What’s your most food-splattered cookbook?

The one that’s completely falling apart and keeps losing its cover is Jane Grigson’s Fruit Book. And I wouldn’t replace it. It’s one of the first books that I bought that was my own choice and not because “this is what my mum would buy”. I just love it.

I’ve probably been a dozen or 14 times by now. I am never happier than when I am in that restaurant.

If you could revisit one meal in your life, which would it be?

I’ve thought of two almost immediately. One is old-fashioned but it had a big impact on me, because it was exquisite and I’d not done much restaurant eating at the time: it was at Le Petit Blanc in Oxford (Raymond Blanc’s place before he opened Le Manoir and the string of bistros). I can remember the fish terrine with beurre blanc, and the veal, and the cheese trolley.

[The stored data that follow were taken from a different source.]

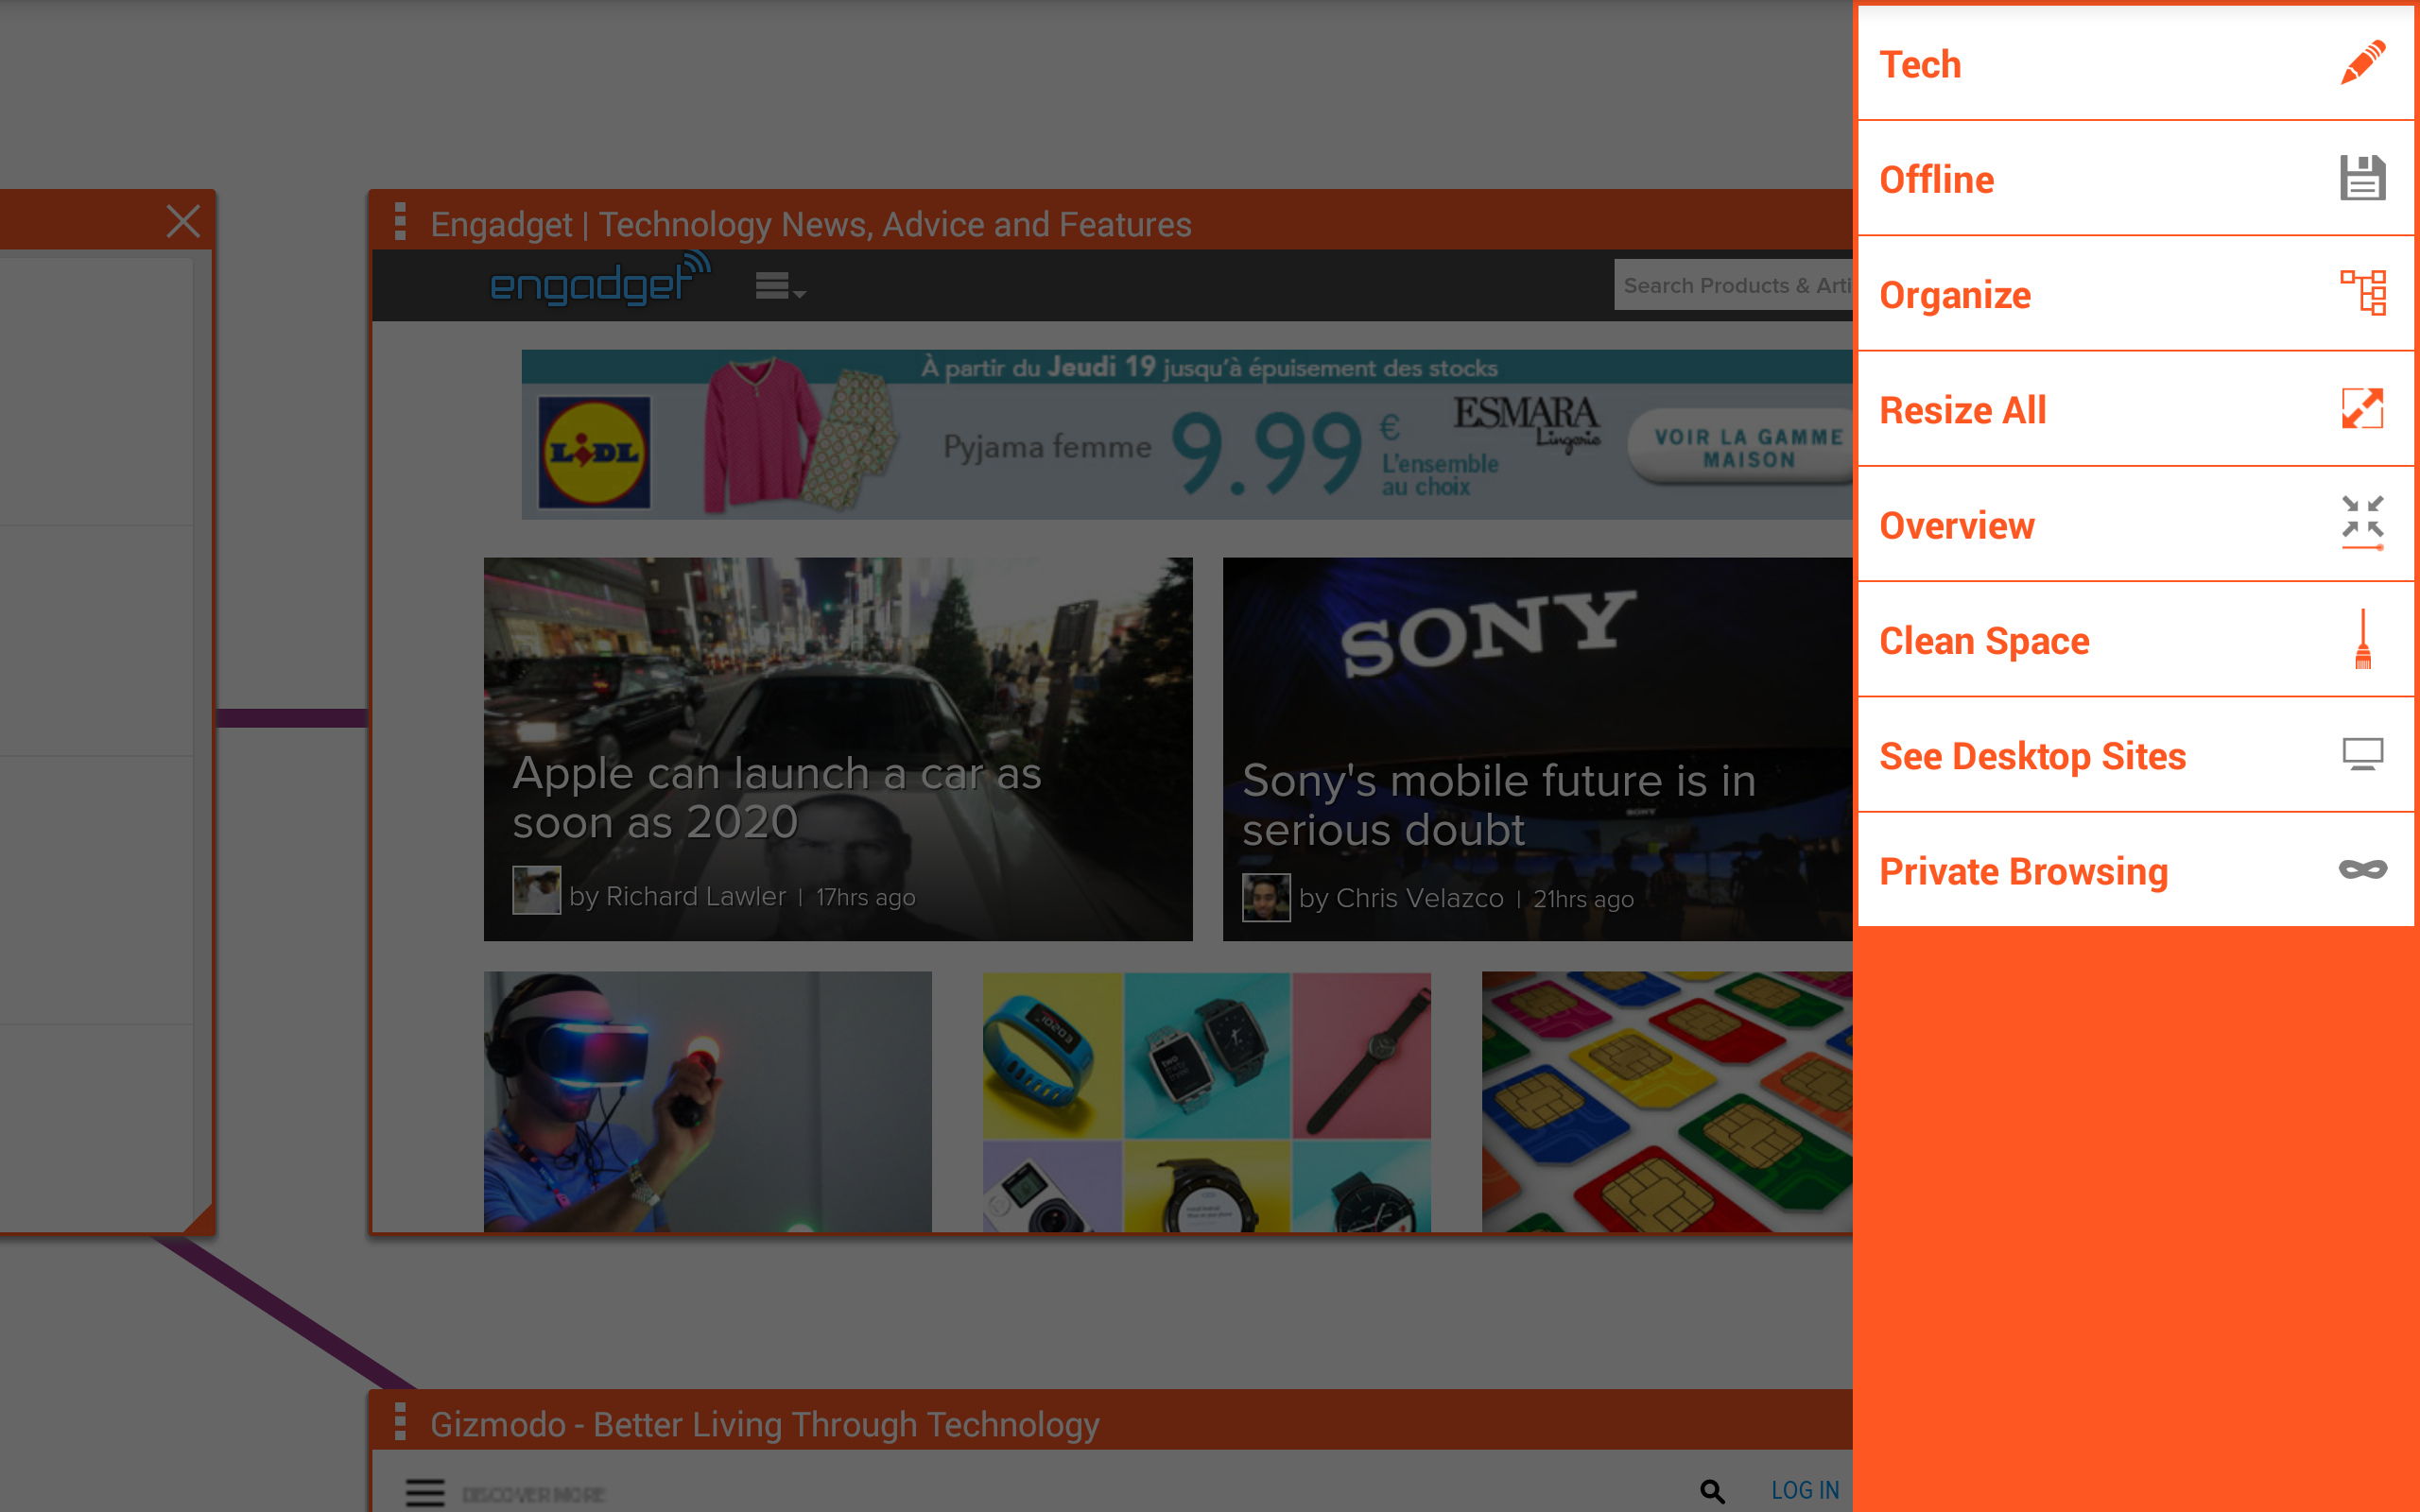Toggle See Desktop Sites option
The image size is (2420, 1512).
2135,756
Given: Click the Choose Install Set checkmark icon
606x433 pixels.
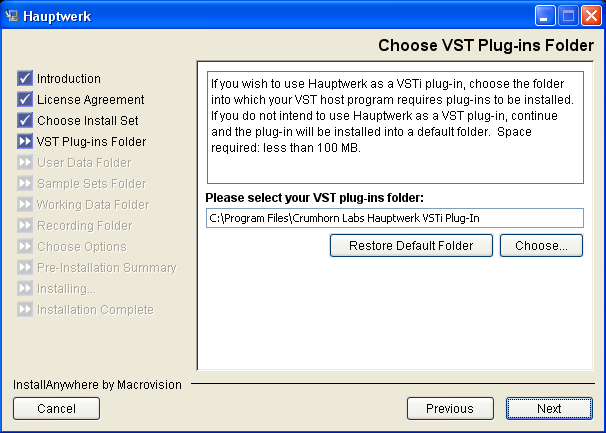Looking at the screenshot, I should pyautogui.click(x=25, y=120).
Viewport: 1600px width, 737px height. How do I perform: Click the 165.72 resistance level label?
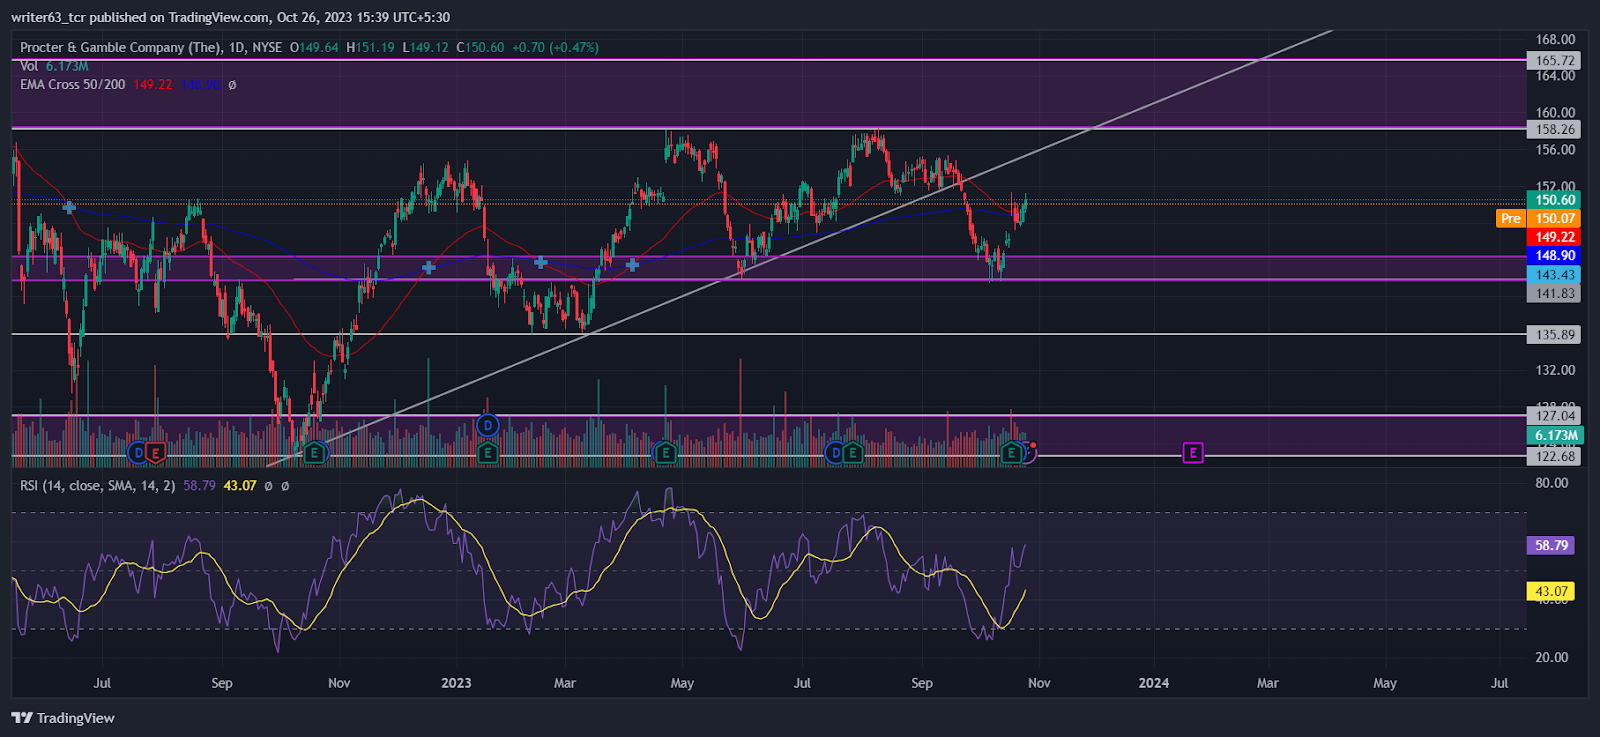pyautogui.click(x=1555, y=60)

I was in university at the time and it was a big deal to get the money together to go somewhere like that. It was just an incredibly happy meal.
And then there’s the first meal I ever had at my favourite place to eat: Bistro du Paradou in Provence. If you go now the car park is full of Mercedes and BMWs, but when I first went not many people knew about it. Everybody would exchange glances as if to say, “Aren’t we lucky to be here?” It’s a big roadside farmhouse with blue shutters. Inside there’s a great zinc bar, a tiled floor, classic bistro chairs and marble-topped tables. The guy who started it had been a banker and a domestic cook, not a chef. When I first went, it was vegetables and hard-boiled eggs in a basket with a Provençal version of bagna càuda. And then – this was a rich meal – beef with bone marrow and gratin dauphinoise. The pudding was îles flottantes, which I really don’t like, but then he brought you this huge basket of cheeses – most of which were Provençal goats’ cheeses. Incredible. Whenever I’m in the area I go there, and sometimes I go there just to go there. I’ve probably been a dozen or 14 times by now. I am never happier than when I am in that restaurant.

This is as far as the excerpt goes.